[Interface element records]
************

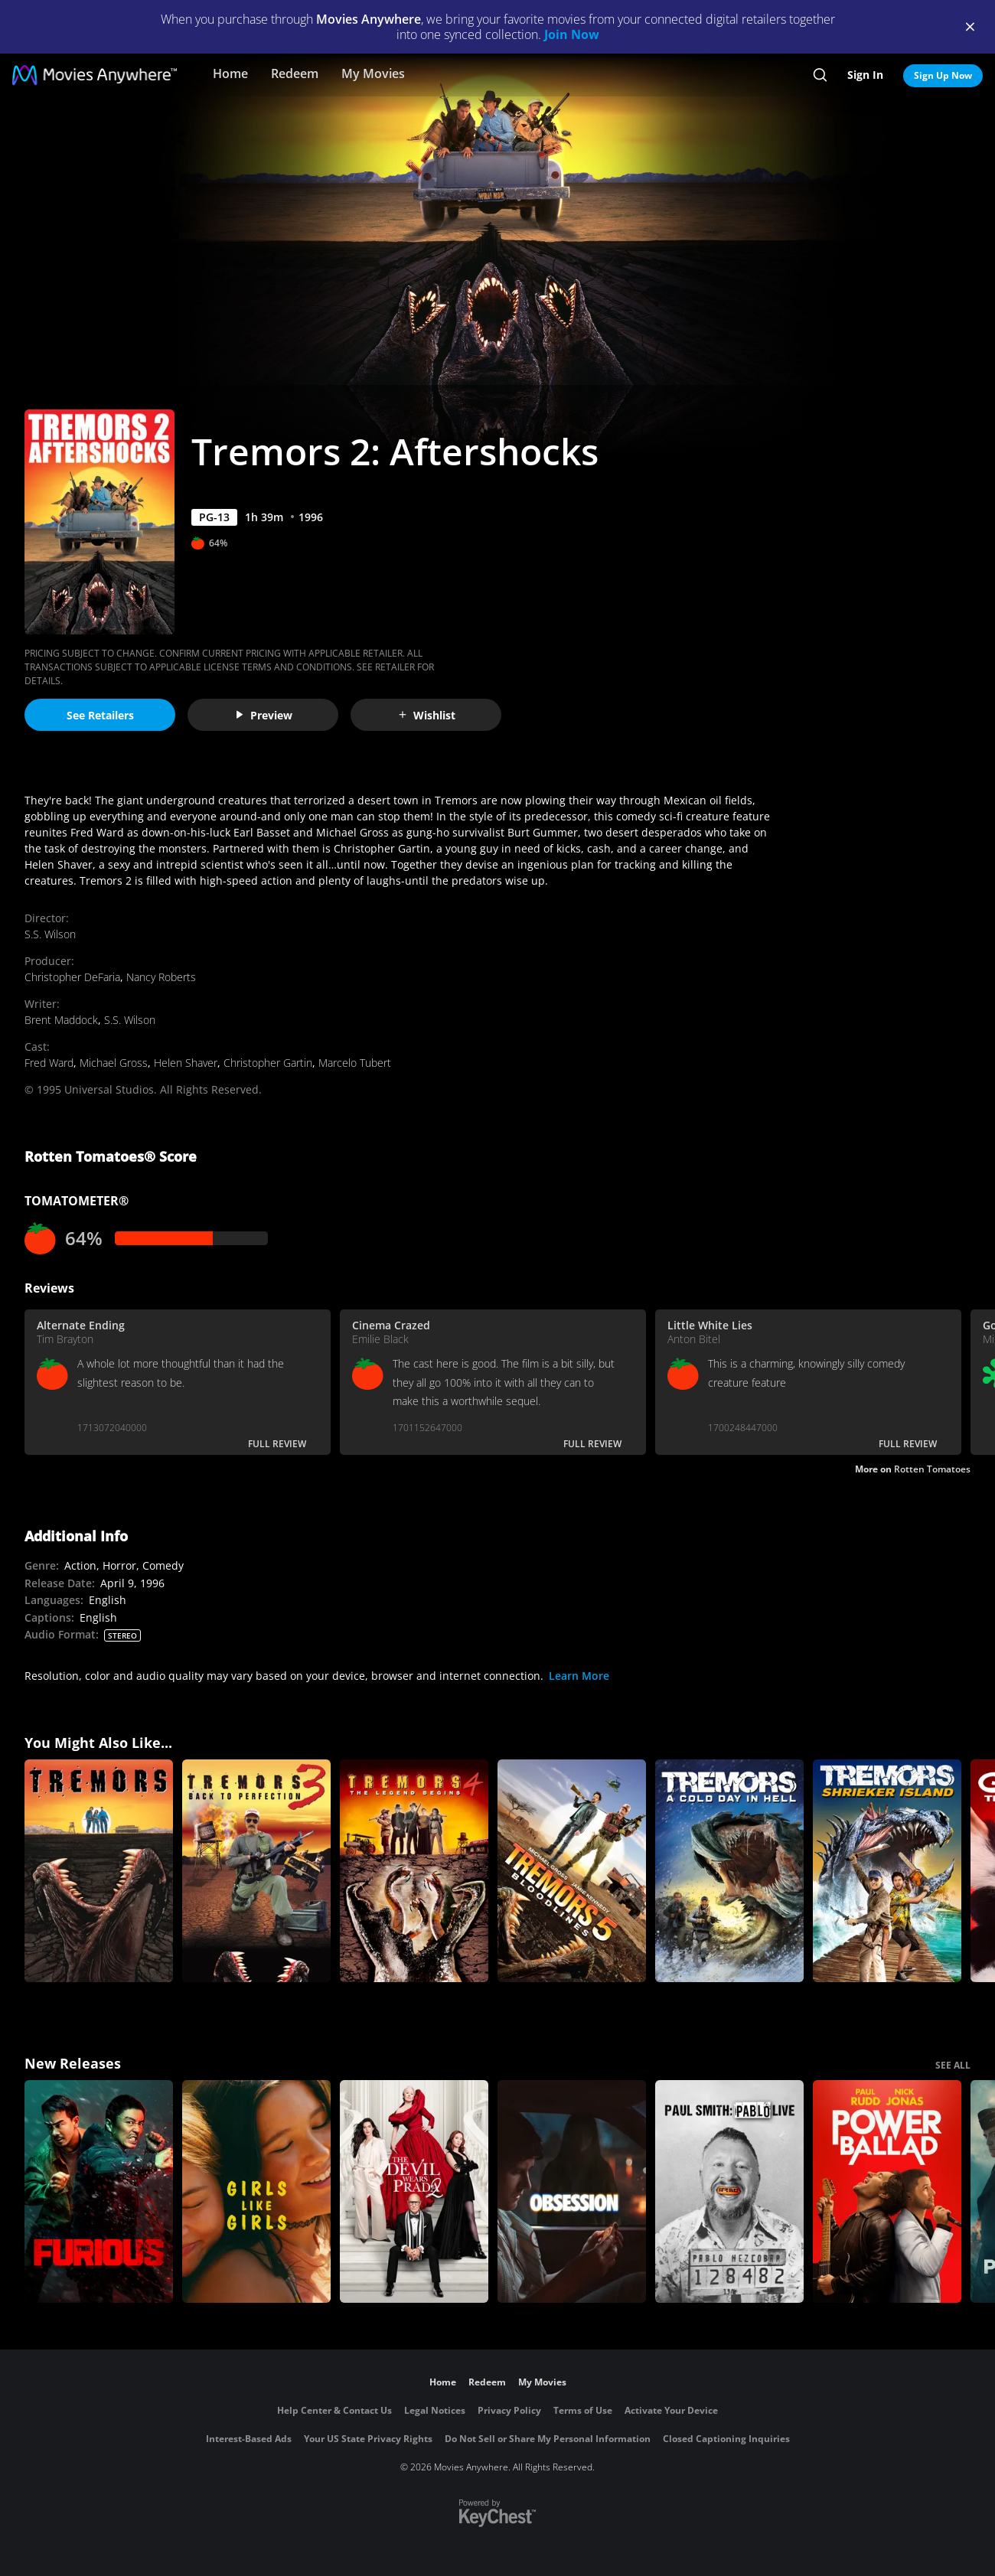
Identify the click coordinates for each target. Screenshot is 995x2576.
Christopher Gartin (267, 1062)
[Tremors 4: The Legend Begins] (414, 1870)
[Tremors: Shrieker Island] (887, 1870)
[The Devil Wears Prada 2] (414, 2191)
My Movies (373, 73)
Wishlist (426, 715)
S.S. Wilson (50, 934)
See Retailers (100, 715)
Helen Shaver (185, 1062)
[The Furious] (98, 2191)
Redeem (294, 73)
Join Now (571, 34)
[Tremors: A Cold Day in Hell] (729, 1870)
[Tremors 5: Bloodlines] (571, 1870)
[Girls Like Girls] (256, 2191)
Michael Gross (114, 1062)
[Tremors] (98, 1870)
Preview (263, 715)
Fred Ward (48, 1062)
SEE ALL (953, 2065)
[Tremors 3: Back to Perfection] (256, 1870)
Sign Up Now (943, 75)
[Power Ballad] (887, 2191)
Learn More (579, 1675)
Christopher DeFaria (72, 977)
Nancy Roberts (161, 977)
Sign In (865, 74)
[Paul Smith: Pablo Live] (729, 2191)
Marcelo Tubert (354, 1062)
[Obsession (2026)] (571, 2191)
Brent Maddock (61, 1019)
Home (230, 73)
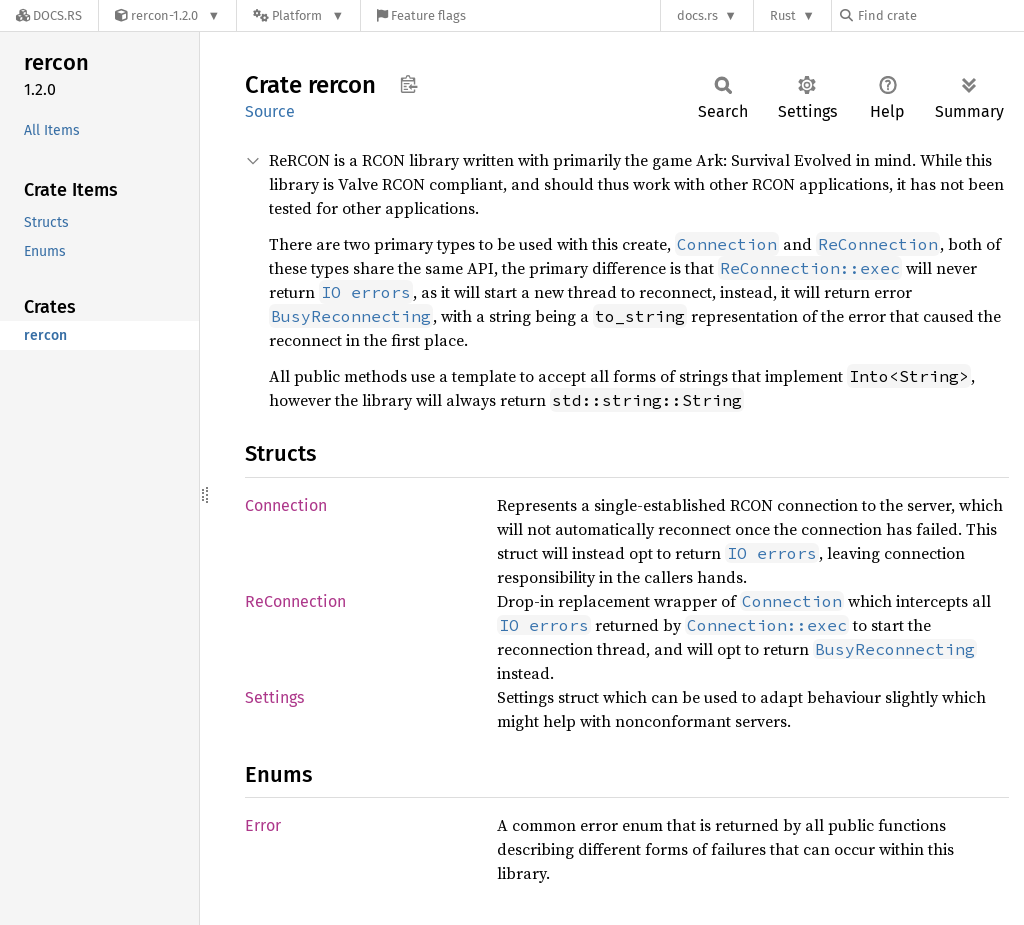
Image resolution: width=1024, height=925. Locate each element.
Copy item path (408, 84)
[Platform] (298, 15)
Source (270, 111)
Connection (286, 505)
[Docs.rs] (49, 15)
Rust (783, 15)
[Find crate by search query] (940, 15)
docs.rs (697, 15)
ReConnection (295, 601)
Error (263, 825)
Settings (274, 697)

************

Copy out the lines above again, from the line with "[Power Ballad] (887, 2191)" through the last line, leaving out the pictures.

[Power Ballad] (887, 2191)
Learn More (579, 1675)
Christopher DeFaria (72, 977)
Nancy Roberts (161, 977)
Sign In (865, 74)
[Paul Smith: Pablo Live] (729, 2191)
Marcelo Tubert (354, 1062)
[Obsession (2026)] (571, 2191)
Brent Maddock (61, 1019)
Home (230, 73)
Image resolution: width=1024, height=925. Locate each element.
Copy item path (408, 84)
[Platform] (298, 15)
Source (270, 111)
Connection (286, 505)
[Docs.rs] (49, 15)
Rust (783, 15)
[Find crate by search query] (940, 15)
docs.rs (697, 15)
ReConnection (295, 601)
Error (263, 825)
Settings (274, 697)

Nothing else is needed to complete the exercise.